Author Topic: in case you are interested to test new fpga accelerators for a600/a500 (Read 39028 times)

guest11527 · « **Reply #329 from previous page:** April 03, 2015, 04:53:31 PM »

Quote from: psxphill;787340

Any opcode that would cause an exception on a real 680x0 cpu can be used by software as a virtual opcode. LINEA & LINEF were officially available for that, but it's certainly possible that a piece of software could rely on any exception. The MMU & FPU that is proposed is certainly incompatible.

Actually, it is a bit more complicated. Line-A is certainly not available for new opcodes as this line is taken, both by MacOs (operating system traps) and also by Atari TOS (the blitter).

The F-Space is partially available. Motorola has the standard 68882 FPU mapped there, and the MMU, and some extended instructions of the 68060/040 map here.

Besides that, some new functions can at least cause problems, e.g. a new set of data registers or a new address register. Problem is that these are not saved and restored by the exec scheduler. Thus, the scheduler would need to be patched. But then, a couple of utilities depend on the stack frame of the scheduler, thus you can either continue to use these programs and not make use of the new registers, or use the registers and get rid of the programs.

Actually, I personally would rather get rid of the extra registers as I consider the Amiga "market" too small for such an experiment.

Anyhow, all these are engineering arguments, but my central point is not even related to engineering. I don't want to repeat this all over again.

asymetrix · « **Reply #330 on:** April 03, 2015, 05:48:12 PM »

68k -> coldfire may be useful : http://www.microapl.co.uk/Porting/ColdFire/pacf_download.html

One also needs to consider a universal assembler language for any CPU this generation or the next.

20 years ago it was, 68k, then PPC, now mips is cheap and popular what is next 50 years ?

Virtual ASM + virtual CHIPSET

For example use IOMMU technology (graphics address remapping)
port this to the current generation cheapest CPU + GPU combo and BINGO - Amiga runs.

CPU + GPU = AmiChip

Open source fully documented registers, one could just learn ASM+GPU coding on any device. Hardware does not matter.

We have bigger problems than worrying about which hardware to use. want to use 68k - great, x86 great, DSP great - whatever floats your boat.

It should be all AmiChip I, II, III compatible.
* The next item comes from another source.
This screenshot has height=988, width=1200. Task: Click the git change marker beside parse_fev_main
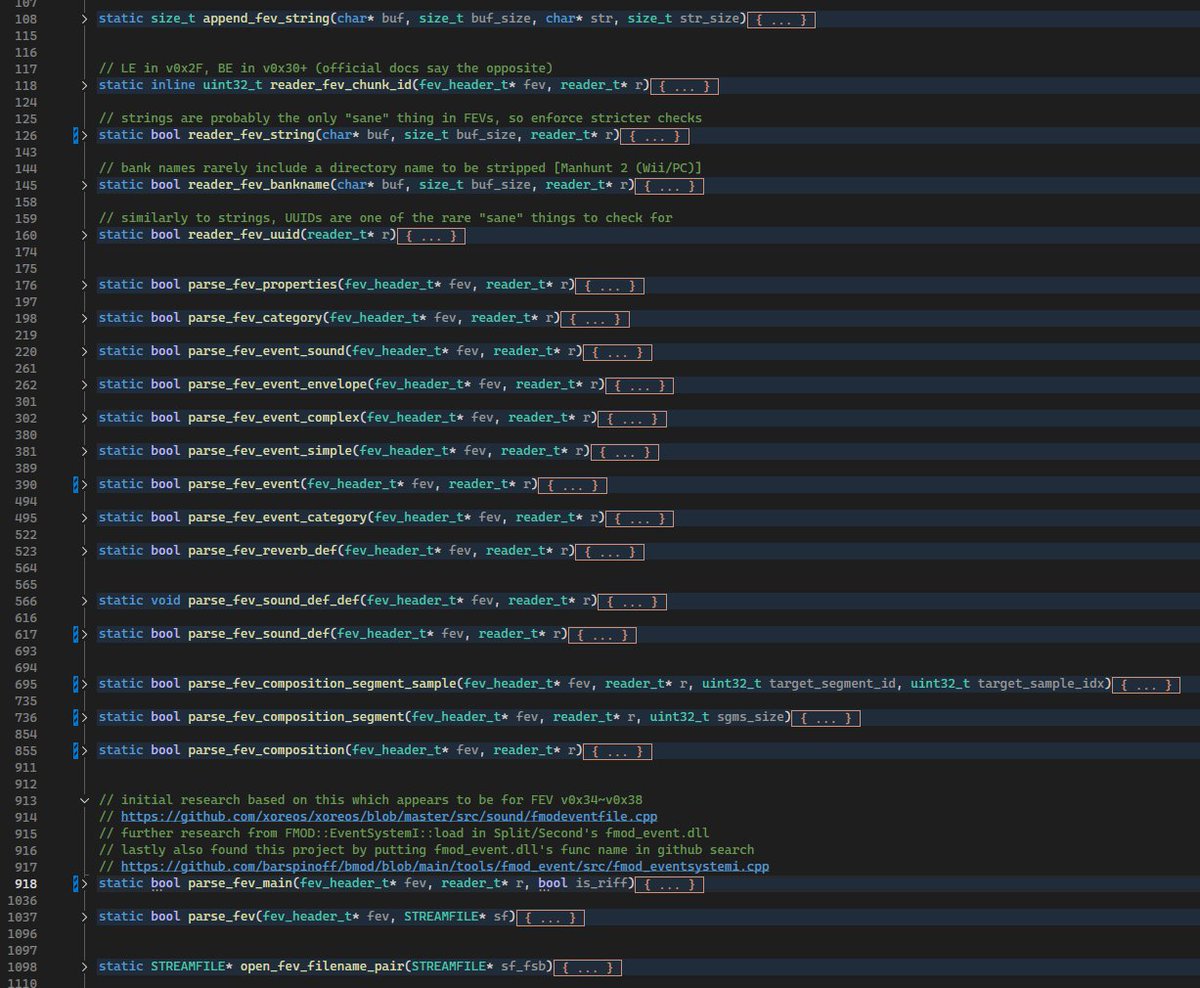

However, due to the urgency of having apps and games ASAP I would favour a single GFX mode eg 1024x768 common monitor resolution at 24 bits colour.

A clean slate so to speak.

We can develop apps and games for this single mode, slowly testing Amiga compatibility later in stages.
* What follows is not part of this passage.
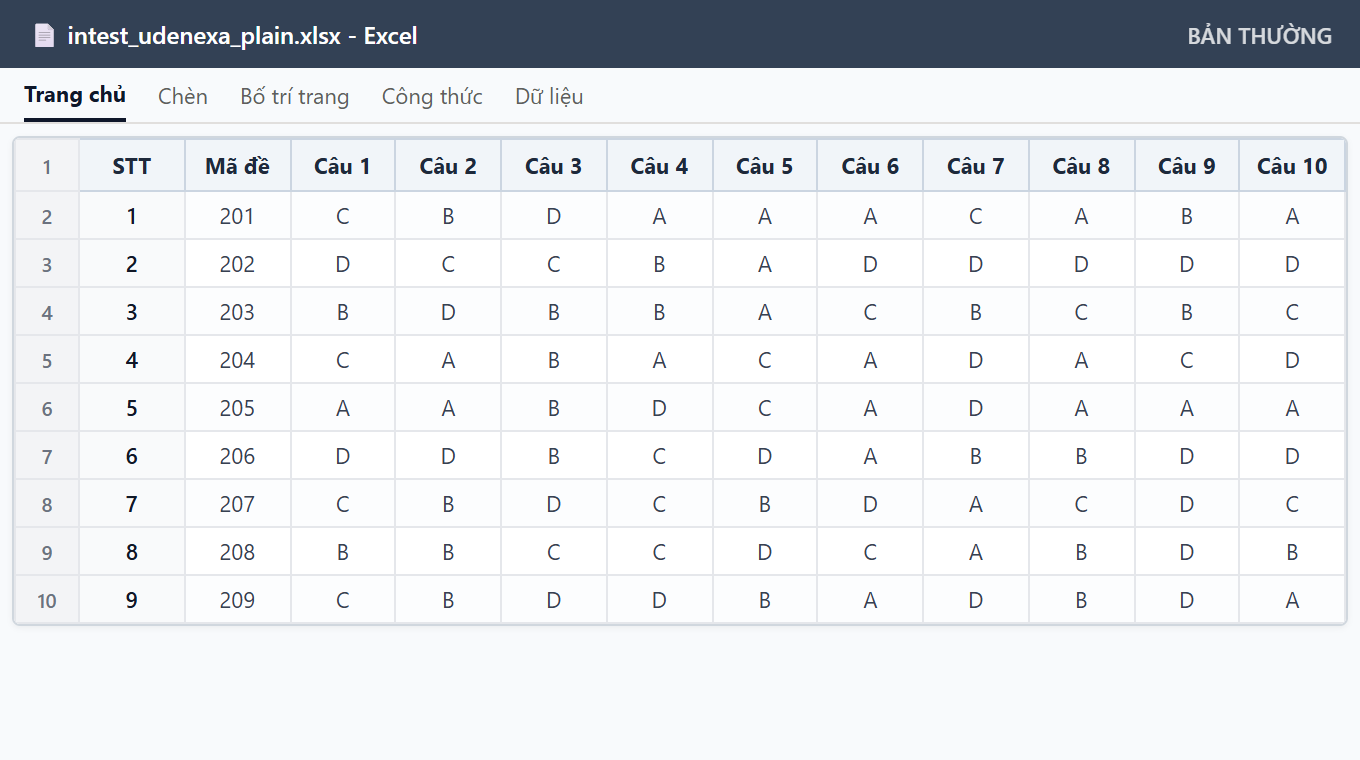Select the STT cell with value 6
The height and width of the screenshot is (760, 1360).
pyautogui.click(x=132, y=456)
kolla · « **Reply #331 on:** April 03, 2015, 07:04:48 PM »

So you don't need an operating system?

xboxOwn · « **Reply #332 on:** April 03, 2015, 07:09:32 PM »

Quote from: kolla;787347

So you don't need an operating system?

Technically you do not need an operating system. Dos, windows, Linux, mac, amigaos, basic, etc are all luxury. You can have a computer without os period. NES and Snes are two great examples where OS does not exist and Games developed directly at machine language.

kolla · « **Reply #333 on:** April 03, 2015, 07:11:07 PM »

Quote

Phoenix does support _ALL_ address modes of the 68K family
this includes _ALL_ address modes of 68020 to 68060.
Phoenix is designed to provide full compatibility to existing software. We are not aware of any incompatibilities.

http://www.apollo-core.com/knowledge.php?b=2¬e=2861&z=fwkq39

What does this imply? I presume FPU and MMU to not be in that soup, so compatibility is against 68EC030-EC060?

matthey · « **Reply #334 on:** April 03, 2015, 08:34:33 PM »

Quote from: psxphill;787340

Any opcode that would cause an exception on a real 680x0 cpu can be used by software as a virtual opcode. LINEA & LINEF were officially available for that, but it's certainly possible that a piece of software could rely on any exception.

A-line is documented as user reserved. IMO, gated or switched on A-line instructions would be under user control so acceptable.

Quote from: M68060UM

An unimplemented A-line exception corresponds to vector number 10 and occurs when an instruction word pattern begins (bits 15%&$#?@!%&$#?@!%&$#?@!8211;12) with $A. The A-line opcodes are user-reserved and Motorola will not use any A-line instructions to extend the instruction set of any of Motorola%&$#?@!%&$#?@!%&$#?@!8217;s processors. A stack frame of format 0 is generated when this exception is reported. The stacked PC points to the logical address of the A-line instruction word.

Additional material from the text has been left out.